Peter Gutmann pgut001 at cs.auckland.ac.nz
Fri Feb 28 20:33:14 EST 2014

"Dennis E. Hamilton" <dennis.hamilton at acm.org> writes:

>It is not about the code.  It is not about the code.  It is not about goto.
>It is not about coming up with ways to avoid introducing this particular
>defect by writing the code differently.
>I say this is all about the engineering and delivery process that allowed
>this gaff to be introduced into production code for a security-important
>procedure and allowed to remain there until someone noticed externally.  The
>coding style could have been perfect, with the code still not establishing
>security correctly and it would have been put into the live release, all else
>being equal.

I was just about to say the same thing.  Even if you rewrote the entire think
in Haskell (the newspeak of programming languages in which it's impossible to
write incorrect code[0]), you can still produce something where some crypto
check is missed.  This isn't an issue of coding style, it's one of software
engineering practice (or lack thereof).

>There are innumerable ways the particular defect could have been detected and
>remedied well before the code was committed to the code base.  A walkthrough
>would likely catch it, assuming a skilled human other than the original
>programmer simply read through it.  I bet explaining it on a walkthrough
>would have led the originator to notice it.

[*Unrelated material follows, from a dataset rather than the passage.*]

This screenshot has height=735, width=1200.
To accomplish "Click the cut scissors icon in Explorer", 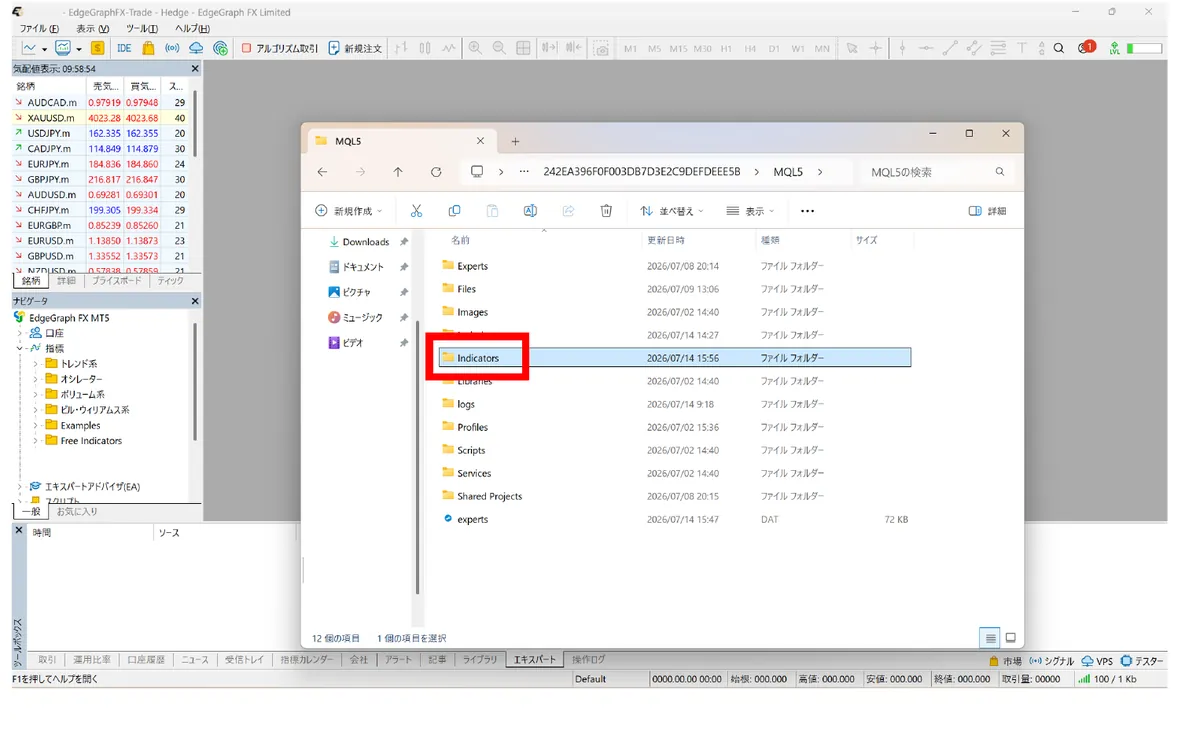I will 417,211.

This could be, and should have been, caught with automated testing.  The
problem is that most (all?) testing of this type of code is along the lines of
"do the things that should happen, happen?", with very little testing of "do
the things that shouldn't happen, not happen?".  What happens if a bit in the
SSL handshake is flipped?  What if a bit in the payload data is flipped?  What
if the server presents cert A and signs with cert B?  What if a bit in the
signed DH parameters is flipped?  What if the hash has a valid signature but
it's the wrong hash for the data?  (Those are all self-checks that my code
performs, if there's anything else obvious that I've missed I'd love to hear
about it so I can add checks for that too).  These are trivial, automated
checks that you can run before you ship, and several of them would have caught
Apple's bug (the signature wasn't checked at all, so wrong-key, DH-parameter-
manipulation, and valid-sig-on-wrong hash would all have caught the problem).


[0] Some advocates of Haskell actually seem to believe this, which always
    provides for much entertainment during discussions.